● **What the exercise asks**
Take the line containing "This screenshot has width=250, height=268." through the last line of the data and retype those lines exactly. Pictures do not belong in the copy.

● **Data to examine**
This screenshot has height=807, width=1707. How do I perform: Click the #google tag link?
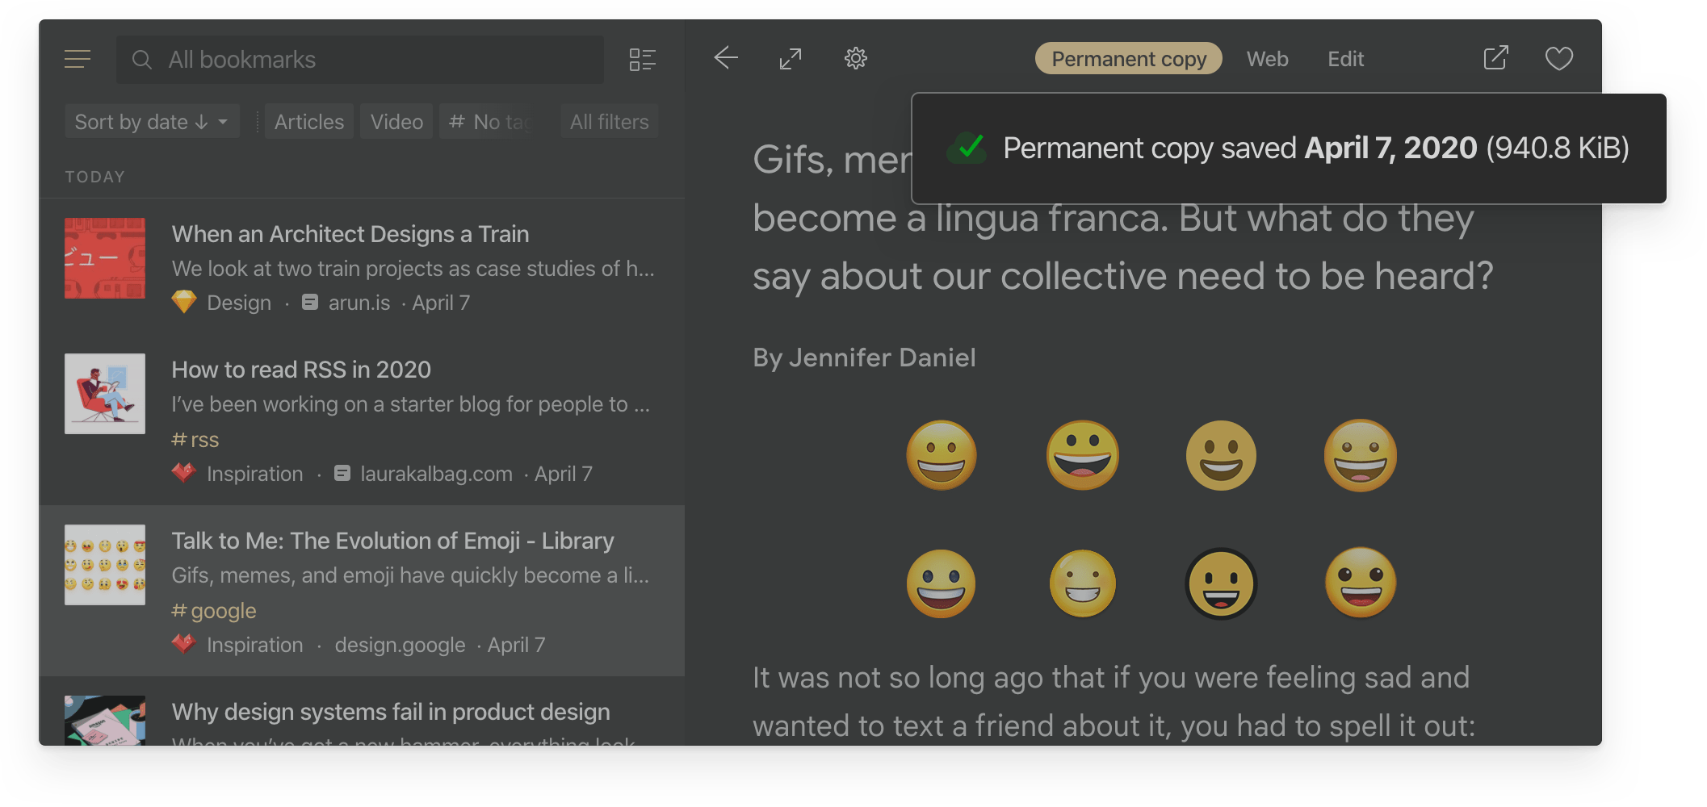click(214, 611)
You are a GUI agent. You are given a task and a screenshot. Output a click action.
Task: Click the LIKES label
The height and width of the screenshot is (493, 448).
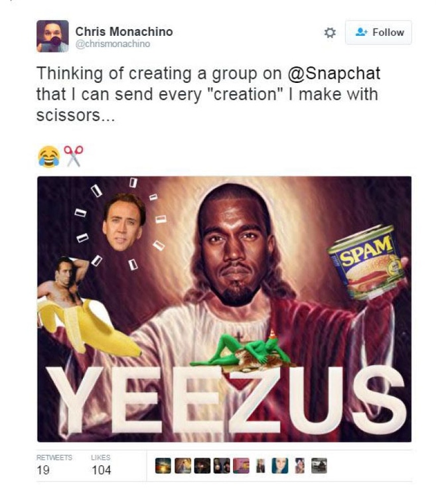(101, 457)
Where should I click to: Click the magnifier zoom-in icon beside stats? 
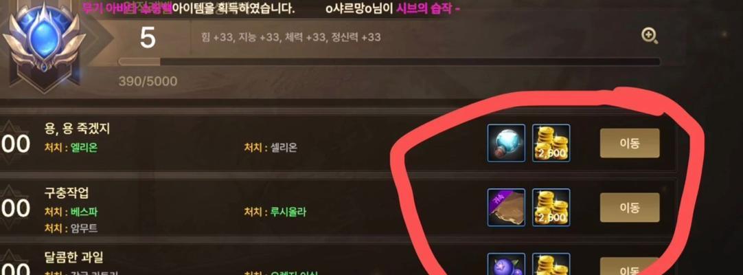click(649, 36)
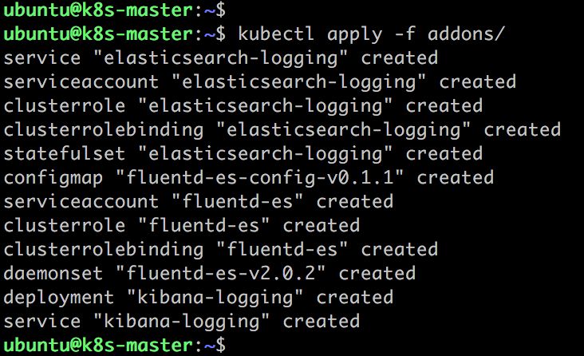Click the addons/ path argument
The height and width of the screenshot is (356, 584).
[466, 34]
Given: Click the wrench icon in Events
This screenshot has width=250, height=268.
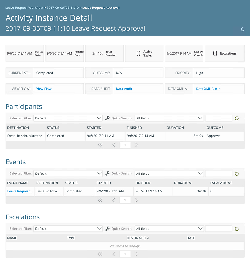Looking at the screenshot, I should click(108, 173).
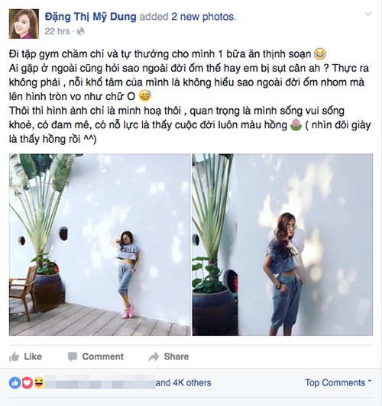Open the post options chevron menu
The width and height of the screenshot is (382, 406).
368,15
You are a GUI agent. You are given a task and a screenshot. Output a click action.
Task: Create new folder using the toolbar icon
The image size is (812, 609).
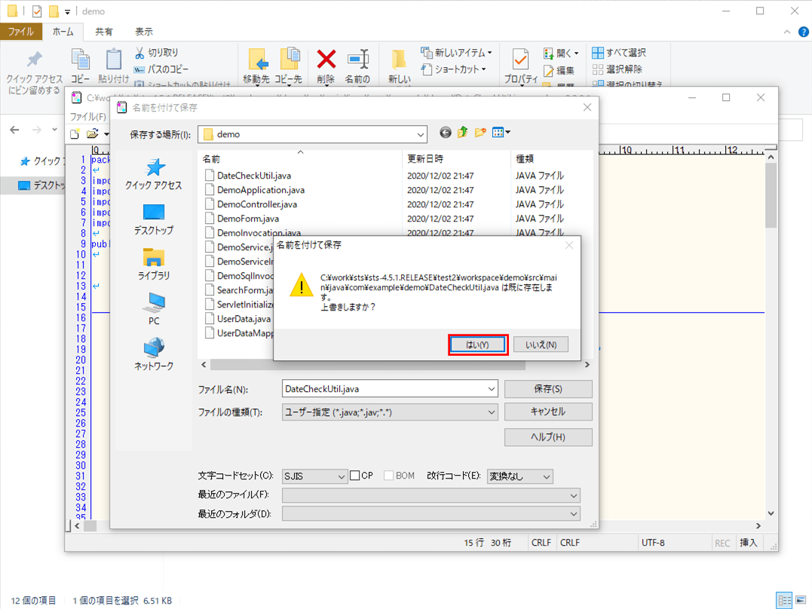(x=480, y=133)
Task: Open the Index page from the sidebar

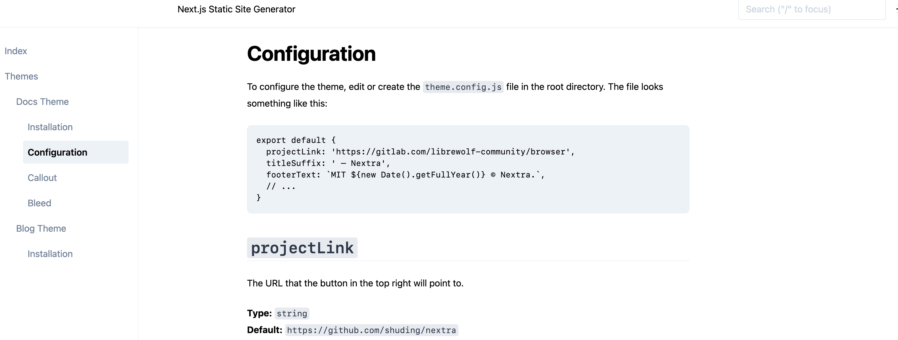Action: click(x=16, y=51)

● **Response to this task**
This screenshot has width=250, height=268.
Looking at the screenshot, I should click(108, 173).
Open the post options chevron menu
The width and height of the screenshot is (382, 406).
368,15
You are a GUI agent. You are given a task and a screenshot. Output a click action.
Task: Create new folder using the toolbar icon
The image size is (812, 609).
(x=480, y=133)
Task: Open the Index page from the sidebar

Action: click(x=16, y=51)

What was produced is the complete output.